**Work order:** Take the listing from its first line through the line that contains "Given: Switch to the 综 summary tab" and please retype those lines exactly, leaving out the pictures.

**Data:**

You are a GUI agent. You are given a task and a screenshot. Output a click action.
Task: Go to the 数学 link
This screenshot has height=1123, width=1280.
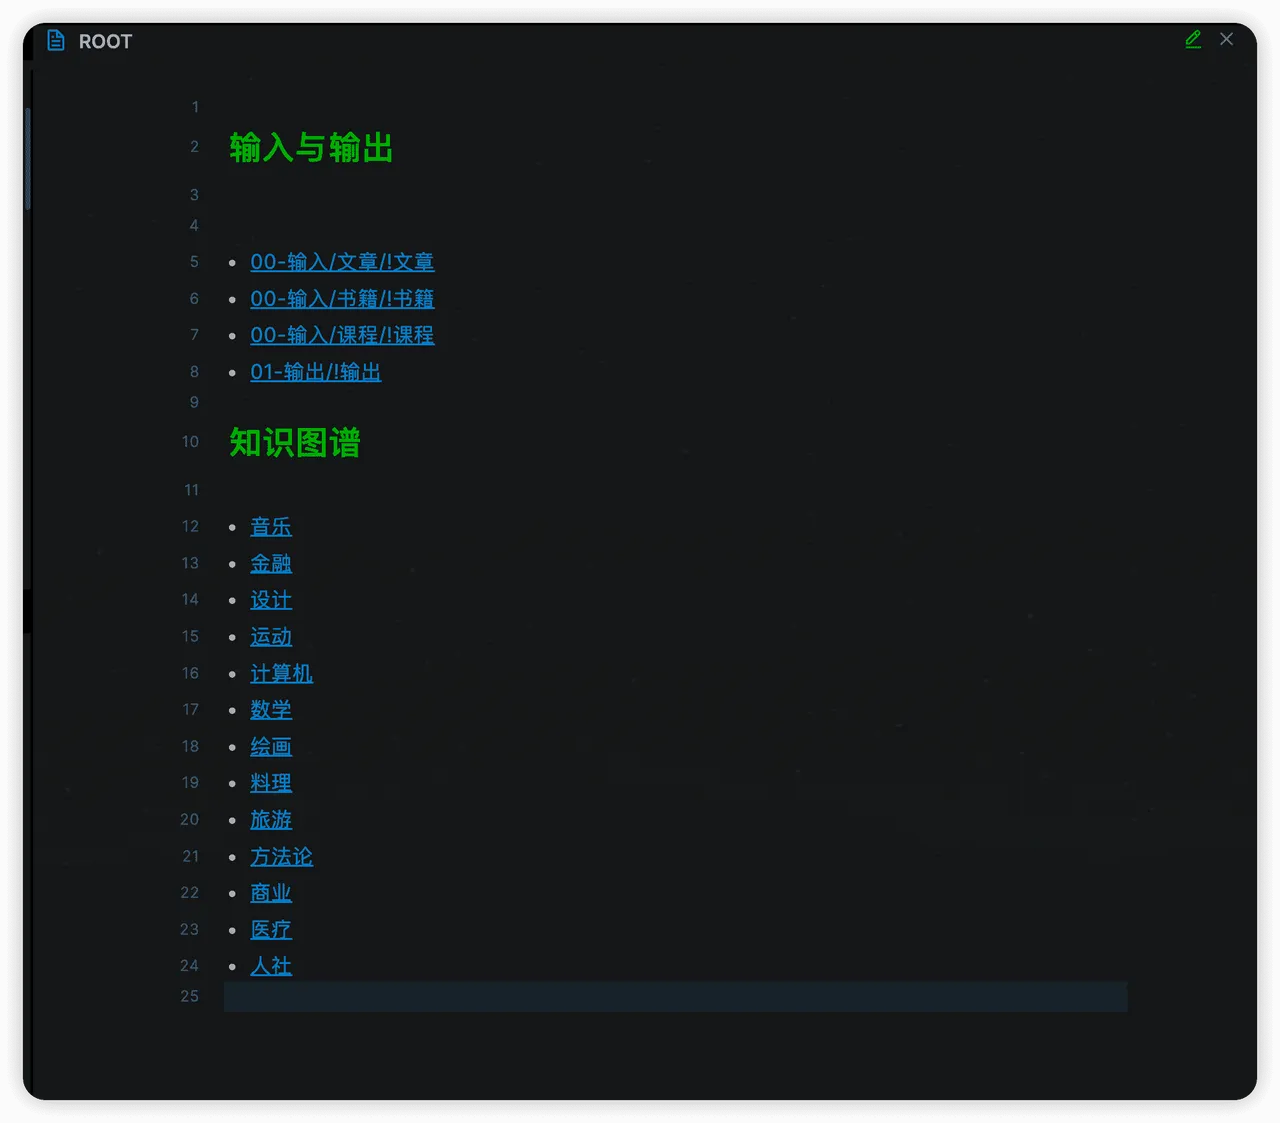(x=271, y=710)
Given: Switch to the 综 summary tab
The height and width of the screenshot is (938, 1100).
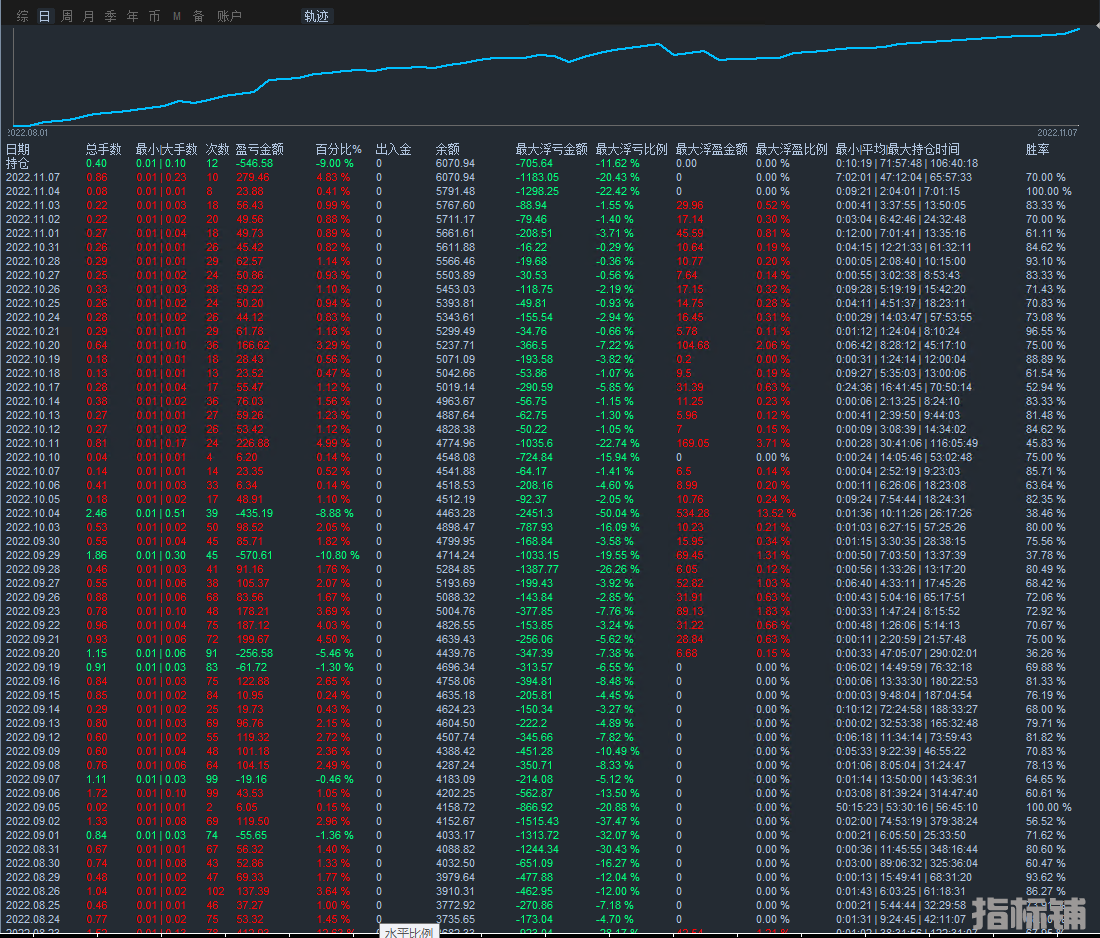Looking at the screenshot, I should [x=23, y=16].
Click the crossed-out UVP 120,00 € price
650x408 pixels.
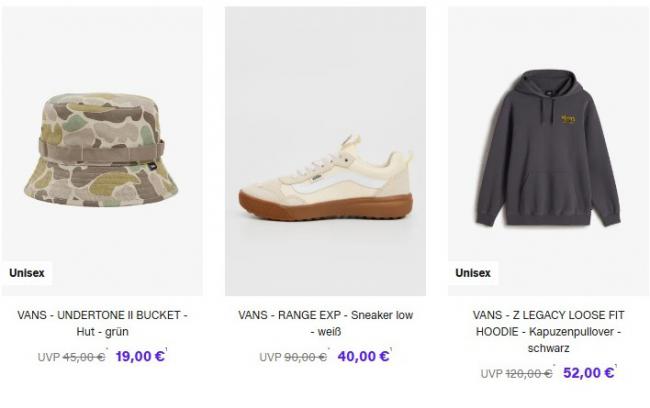(517, 374)

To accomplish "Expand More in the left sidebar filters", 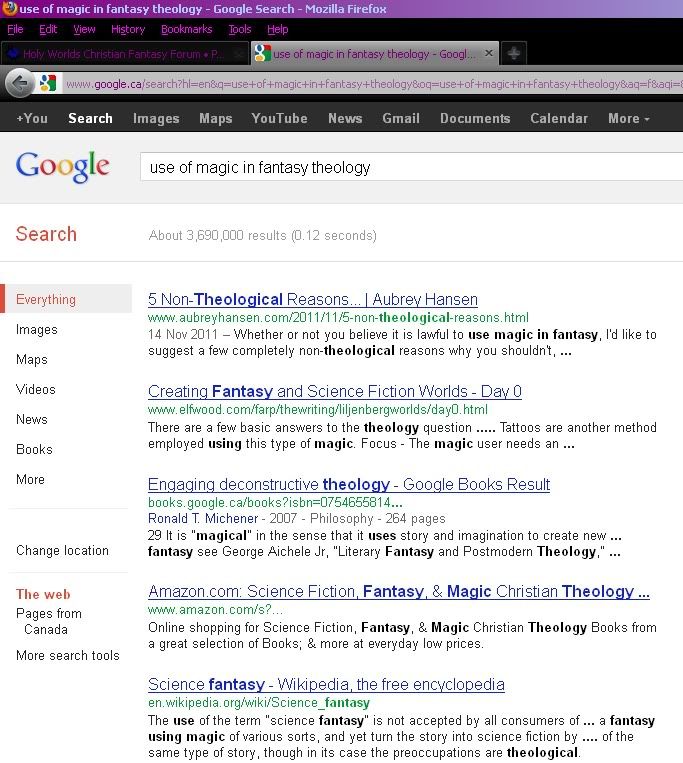I will point(30,480).
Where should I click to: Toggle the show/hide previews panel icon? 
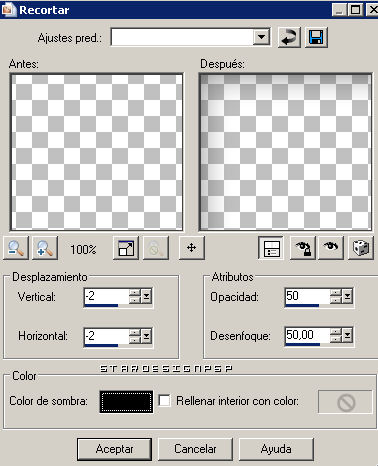(x=271, y=248)
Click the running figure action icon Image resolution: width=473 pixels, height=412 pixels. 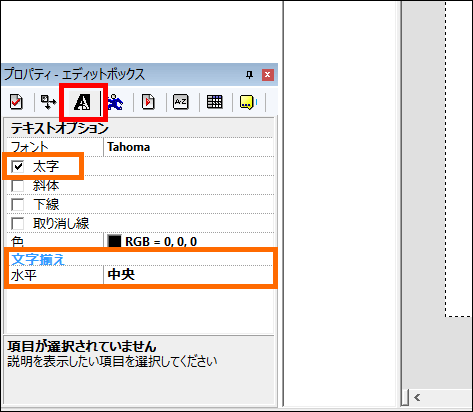(115, 102)
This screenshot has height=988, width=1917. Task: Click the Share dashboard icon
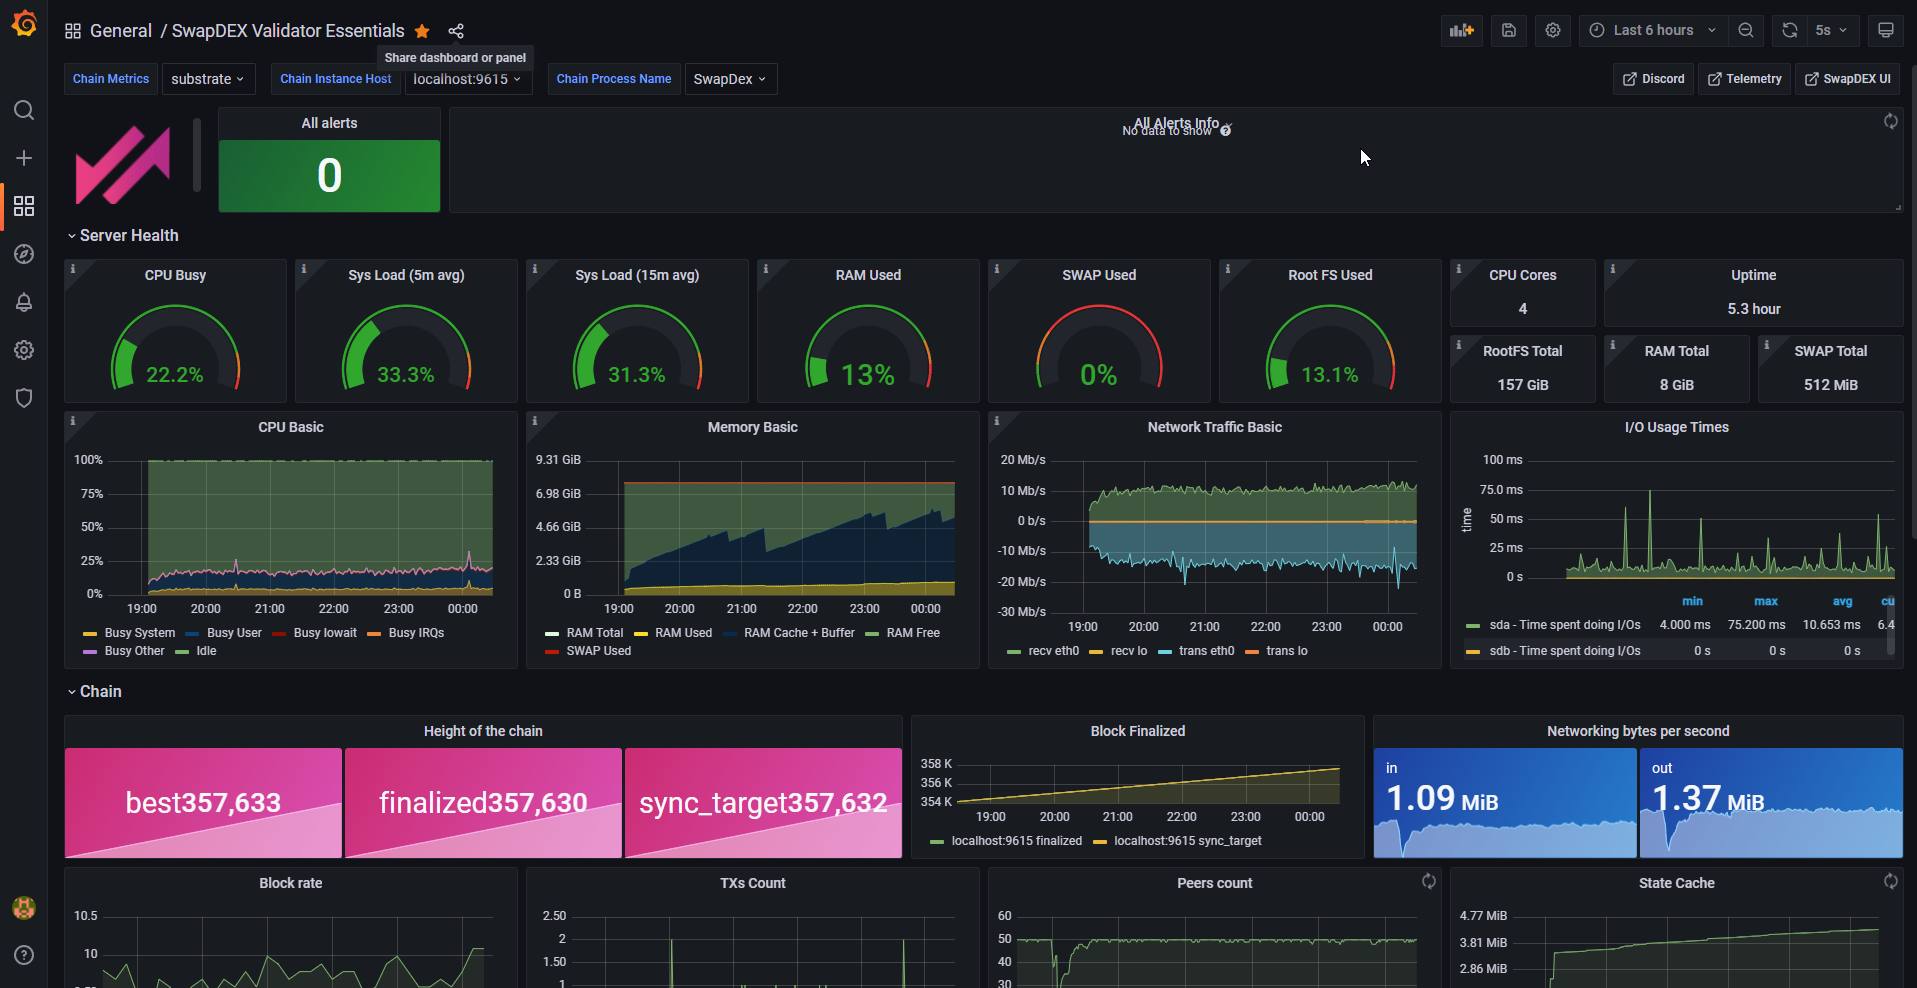point(456,31)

**Output for this task:**
You are a GUI agent. You are given a task and a screenshot. Output a click action.
Task: Go to the 数学 link
This screenshot has height=1123, width=1280.
(x=271, y=710)
Given: Switch to the 综 summary tab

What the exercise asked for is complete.